A survey of European IT executives in 2014 revealed that 72% of businesses didn’t trust cloud vendors to obey data protection laws and regulations, and that 53% of respondents said the likelihood of a data breach increases due to the cloud.
In October 2015, Rob Enderle, president and principal analyst of the Enderle Group and previously Senior Research Fellow for Forrester Research and the Giga Information Group, wrote in a CIO.com post, “Simply stated, you can’t trust the employees of cloud service providers. Frankly, I don’t think we can really trust our own employees anymore either, but at least our capability to monitor them is far greater.”

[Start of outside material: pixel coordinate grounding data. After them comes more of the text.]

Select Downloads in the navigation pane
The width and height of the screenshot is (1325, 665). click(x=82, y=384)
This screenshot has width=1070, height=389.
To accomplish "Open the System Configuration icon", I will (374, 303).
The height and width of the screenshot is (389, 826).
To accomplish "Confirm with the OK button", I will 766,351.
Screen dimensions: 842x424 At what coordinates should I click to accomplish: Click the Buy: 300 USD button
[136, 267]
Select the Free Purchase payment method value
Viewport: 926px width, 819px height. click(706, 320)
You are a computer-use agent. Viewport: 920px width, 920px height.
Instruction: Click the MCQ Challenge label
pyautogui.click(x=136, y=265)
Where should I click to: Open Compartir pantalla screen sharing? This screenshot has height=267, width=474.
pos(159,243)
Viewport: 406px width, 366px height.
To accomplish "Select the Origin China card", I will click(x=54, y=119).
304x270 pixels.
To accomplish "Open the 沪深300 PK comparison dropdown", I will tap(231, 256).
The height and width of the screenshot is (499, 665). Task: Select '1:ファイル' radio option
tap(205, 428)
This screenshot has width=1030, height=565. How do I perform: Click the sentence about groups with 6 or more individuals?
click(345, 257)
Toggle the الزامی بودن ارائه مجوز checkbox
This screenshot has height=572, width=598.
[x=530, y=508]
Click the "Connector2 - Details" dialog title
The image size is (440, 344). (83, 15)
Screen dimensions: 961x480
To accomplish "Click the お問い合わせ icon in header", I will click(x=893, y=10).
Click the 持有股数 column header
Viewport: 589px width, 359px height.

This line of thought applies to big data and analytics as much as it does to transactional data, but for the purpose of this column, I am going to argue that there might be a place for the cloud in the production of analytics and analytics applications that will not trigger alarms in the minds of IT decision makers.
“Public clouds like Microsoft Azure and Amazon AWS have grown because companies understand the economics of using the cloud—but they still have major fears when it comes to the security of their data on public cloud platforms,” said JT Sison, vice president of marketing of Dataguise, which provides security solutions to protect sensitive data, no matter where that data is stored. “When you store your data internally, you have direct responsibility for all of your data, but when you use the cloud, this data security become a shared responsibility.”
Despite this understandable anxiety, companies shouldn’t give up on using public clouds in their big data strategies. Instead, they need to look at their data processing needs and determine the best places to deploy and to act on data for these various activities.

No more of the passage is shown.